池老爷子看着靖戎强横了一辈子,临老了,倒也说不出什么重话。
想起靖轩的父亲,终究是软了心肠:“你的儿子,从小跟你不一样,虽然谦和有礼,却也是一身傲骨,那次出任务,我明知有危险,还是问了问他的意思,打了一剂预防针,可他是个铁骨铮铮的军人,时刻铭记着自己的责任和使命。靖戎,你儿子比你强的多,你终究还是没有好好对他唯一的儿子。”

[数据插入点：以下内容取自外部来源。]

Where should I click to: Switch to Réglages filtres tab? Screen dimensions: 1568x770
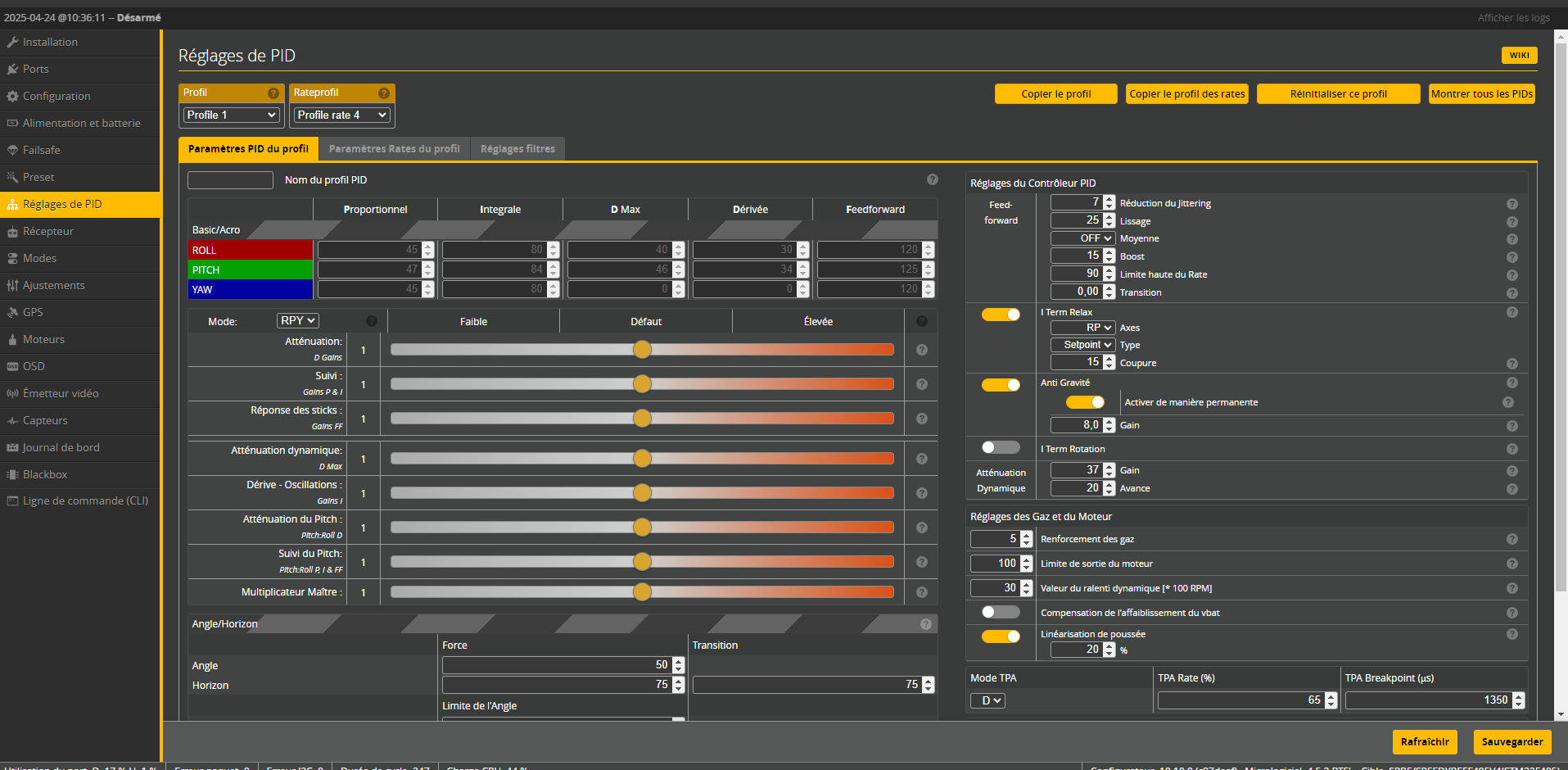[517, 149]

池老爷子想起来那个从小目光坚毅的孩子,在他面前站的笔直倔强的男子汉。
他看着那孩子,目光慈爱,“孩子,我也对不住你,你想要什么,爷爷会尽可能满足你。”
靖轩抿着唇,轻声回答:“不用了,我想要的太贵重,您不舍得给。”
下雪的时候,家里接老爷子出了院,两天后,乔牧原被爷爷从国外叫了回来。
大雪纷飞的夜晚,爷爷紧紧拉着池雨的手,满眼里尽是疲态,语态苍老。
他说:“小雨啊,算爷爷求你了,你是爷爷一手带大的孙女,比着阿萱,我疼你的多,爷爷多想看着你平安喜乐,幸福一生,我把牧原叫回来了,你就跟他走,好不好,也不用你跑了老远却不想呆在桐城。”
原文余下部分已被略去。